start DATA FOR THE TASK

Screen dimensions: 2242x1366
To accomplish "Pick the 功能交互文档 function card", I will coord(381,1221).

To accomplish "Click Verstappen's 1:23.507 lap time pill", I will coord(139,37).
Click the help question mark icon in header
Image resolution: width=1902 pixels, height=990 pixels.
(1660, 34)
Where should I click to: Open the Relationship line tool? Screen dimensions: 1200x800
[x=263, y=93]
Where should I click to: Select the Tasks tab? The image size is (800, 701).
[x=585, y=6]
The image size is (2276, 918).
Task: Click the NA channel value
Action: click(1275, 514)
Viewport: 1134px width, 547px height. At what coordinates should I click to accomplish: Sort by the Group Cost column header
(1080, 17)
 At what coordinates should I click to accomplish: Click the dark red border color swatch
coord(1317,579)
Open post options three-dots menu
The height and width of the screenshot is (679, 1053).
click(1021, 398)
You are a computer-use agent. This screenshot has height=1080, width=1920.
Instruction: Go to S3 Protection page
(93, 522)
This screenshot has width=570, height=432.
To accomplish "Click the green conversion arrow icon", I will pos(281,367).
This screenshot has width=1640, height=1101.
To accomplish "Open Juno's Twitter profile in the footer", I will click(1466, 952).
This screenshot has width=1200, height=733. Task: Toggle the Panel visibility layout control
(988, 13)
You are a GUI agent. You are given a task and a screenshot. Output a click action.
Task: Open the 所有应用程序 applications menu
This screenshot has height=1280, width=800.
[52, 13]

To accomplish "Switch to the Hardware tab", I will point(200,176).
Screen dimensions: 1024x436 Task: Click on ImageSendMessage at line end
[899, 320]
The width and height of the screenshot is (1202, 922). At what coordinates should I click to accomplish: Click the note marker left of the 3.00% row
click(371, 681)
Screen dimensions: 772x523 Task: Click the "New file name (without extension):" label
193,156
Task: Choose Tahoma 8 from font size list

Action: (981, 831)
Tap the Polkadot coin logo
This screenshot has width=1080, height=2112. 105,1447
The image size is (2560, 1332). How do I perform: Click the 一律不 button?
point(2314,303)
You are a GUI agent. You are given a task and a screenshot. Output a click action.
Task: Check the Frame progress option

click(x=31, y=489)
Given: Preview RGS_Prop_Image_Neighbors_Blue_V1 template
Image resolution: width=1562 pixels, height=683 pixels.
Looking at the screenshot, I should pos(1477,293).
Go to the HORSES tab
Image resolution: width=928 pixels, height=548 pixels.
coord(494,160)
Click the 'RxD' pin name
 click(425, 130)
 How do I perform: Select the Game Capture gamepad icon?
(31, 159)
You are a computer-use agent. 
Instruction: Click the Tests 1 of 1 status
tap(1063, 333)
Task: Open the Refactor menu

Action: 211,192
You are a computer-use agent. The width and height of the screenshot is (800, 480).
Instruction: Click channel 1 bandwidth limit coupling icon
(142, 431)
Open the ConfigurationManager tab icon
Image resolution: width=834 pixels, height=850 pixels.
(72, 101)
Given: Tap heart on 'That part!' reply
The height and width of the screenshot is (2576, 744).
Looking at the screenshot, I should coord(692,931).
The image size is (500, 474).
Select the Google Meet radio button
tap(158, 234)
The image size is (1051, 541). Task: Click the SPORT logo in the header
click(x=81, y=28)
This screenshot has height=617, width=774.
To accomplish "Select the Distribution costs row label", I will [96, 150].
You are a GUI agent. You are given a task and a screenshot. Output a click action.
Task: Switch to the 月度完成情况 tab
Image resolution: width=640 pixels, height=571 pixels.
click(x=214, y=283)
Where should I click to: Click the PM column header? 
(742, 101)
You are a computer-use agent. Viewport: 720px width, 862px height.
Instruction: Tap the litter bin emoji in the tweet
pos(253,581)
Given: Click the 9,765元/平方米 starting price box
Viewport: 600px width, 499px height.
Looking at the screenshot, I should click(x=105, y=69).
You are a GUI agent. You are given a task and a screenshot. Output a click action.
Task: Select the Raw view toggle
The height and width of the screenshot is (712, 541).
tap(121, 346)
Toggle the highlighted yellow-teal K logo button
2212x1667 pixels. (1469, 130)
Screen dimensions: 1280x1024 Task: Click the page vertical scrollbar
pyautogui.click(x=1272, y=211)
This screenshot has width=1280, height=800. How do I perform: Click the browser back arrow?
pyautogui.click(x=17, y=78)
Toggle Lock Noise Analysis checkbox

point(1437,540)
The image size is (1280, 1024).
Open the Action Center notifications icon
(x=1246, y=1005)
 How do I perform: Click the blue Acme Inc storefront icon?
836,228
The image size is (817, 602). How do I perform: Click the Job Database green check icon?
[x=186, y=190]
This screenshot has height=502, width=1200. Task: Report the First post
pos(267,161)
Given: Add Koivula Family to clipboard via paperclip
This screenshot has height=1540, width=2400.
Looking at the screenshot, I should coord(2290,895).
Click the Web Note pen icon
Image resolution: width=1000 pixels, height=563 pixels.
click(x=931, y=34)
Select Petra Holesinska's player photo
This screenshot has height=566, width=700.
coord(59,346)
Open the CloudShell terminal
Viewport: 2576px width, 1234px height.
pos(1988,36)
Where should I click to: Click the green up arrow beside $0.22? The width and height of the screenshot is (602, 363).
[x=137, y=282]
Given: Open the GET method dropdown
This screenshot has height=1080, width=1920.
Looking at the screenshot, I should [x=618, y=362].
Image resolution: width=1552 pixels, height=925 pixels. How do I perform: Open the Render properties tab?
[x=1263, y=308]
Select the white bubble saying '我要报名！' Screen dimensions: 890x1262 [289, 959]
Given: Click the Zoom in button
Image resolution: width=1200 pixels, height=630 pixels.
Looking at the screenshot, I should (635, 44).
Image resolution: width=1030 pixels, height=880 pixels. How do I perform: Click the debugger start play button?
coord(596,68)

end DATA FOR THE TASK

**PROBLEM DESCRIPTION**
Count the lines above that contain the string "name", treating uppercase and lowercase letters as different, and give only the number.

**RESULT**
2